Zabawiliśmy na Murze chyba jeszcze ze 2h. Nieźle, jak na raptem niecałe 2 km dostępne do spacerowania dla turystów. I wróciliśmy do domu.

I tyle. To był nasz cały plan na Pekin. Zostawał nam jeszcze jeden dzień – sobota. Przeznaczyliśmy ją na jakieś małe zakupy, poszliśmy do Pearl Market popatrzeć na „oryginalną” elektronikę, okulary i zegarki made in china. Proponowano mi kupienie dwuterabajtowego pendrive w niewiarygodnie niskiej cenie – aż zacząłem się zastanawiać, czy tak bardzo jestem w tyle, bo nie wiedziałem, że takowe już produkują :)
Ale zakupy poczyniłem. 64 GB pendrive „marki” SanDisk za jedyne 35¥ (mniej niż 20 zł) – sprawdzałem na miejscu, niby działa! Kolejny powerbank, 10400 mAh, za jedyne 40¥ – już sprawdziłem, fake, nawet telefonu w całości nie naładuje, czyli było 1:1.

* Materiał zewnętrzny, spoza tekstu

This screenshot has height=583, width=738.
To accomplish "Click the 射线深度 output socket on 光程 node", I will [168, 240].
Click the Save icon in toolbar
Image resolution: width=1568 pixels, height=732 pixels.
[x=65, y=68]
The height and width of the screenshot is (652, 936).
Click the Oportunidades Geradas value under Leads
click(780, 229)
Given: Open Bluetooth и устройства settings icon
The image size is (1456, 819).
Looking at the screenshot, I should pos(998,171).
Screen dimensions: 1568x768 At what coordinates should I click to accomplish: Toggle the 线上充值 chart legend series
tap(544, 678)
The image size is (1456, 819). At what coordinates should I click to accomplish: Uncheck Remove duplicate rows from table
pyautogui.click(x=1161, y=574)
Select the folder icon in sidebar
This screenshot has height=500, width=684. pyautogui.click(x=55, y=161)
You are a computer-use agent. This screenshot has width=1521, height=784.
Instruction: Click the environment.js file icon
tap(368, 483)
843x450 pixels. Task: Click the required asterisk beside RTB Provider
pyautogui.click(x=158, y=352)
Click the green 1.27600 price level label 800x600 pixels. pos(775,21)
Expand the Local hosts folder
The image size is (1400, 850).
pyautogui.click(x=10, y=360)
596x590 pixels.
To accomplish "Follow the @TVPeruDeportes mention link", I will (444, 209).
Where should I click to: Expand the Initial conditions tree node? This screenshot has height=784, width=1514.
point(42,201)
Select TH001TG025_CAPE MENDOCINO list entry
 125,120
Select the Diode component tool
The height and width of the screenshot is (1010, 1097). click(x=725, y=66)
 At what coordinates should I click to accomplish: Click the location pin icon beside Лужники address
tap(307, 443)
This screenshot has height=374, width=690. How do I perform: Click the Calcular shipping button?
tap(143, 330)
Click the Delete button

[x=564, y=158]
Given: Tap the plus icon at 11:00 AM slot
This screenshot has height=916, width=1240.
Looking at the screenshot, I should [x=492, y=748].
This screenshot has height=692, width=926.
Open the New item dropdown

Myślę, że jest tak, że gdy sprzedawca „nie umie” się targować i zejdzie np. ze 120¥ na 40, to sprzęt jest gównem. Czasem zdarzają się rzeczy dobrej jakości, ale wtedy nie ma aż tak dużej opcji na zbicie cen. Oczywiście i tu i tu można bawić się jak w Kole Fortuny, czyli bierzesz bramkę w ciemno, ale na końcu jest tak jak w kasynie, sprzedawca czasem straci, ale w końcowym rozrachunku zawsze musi być sporo na plus.
Następnym razem będę mądry.

Po zakupach. Przed nami teraz chyba najcięższa część wyprawy – podróż do Władywostoku.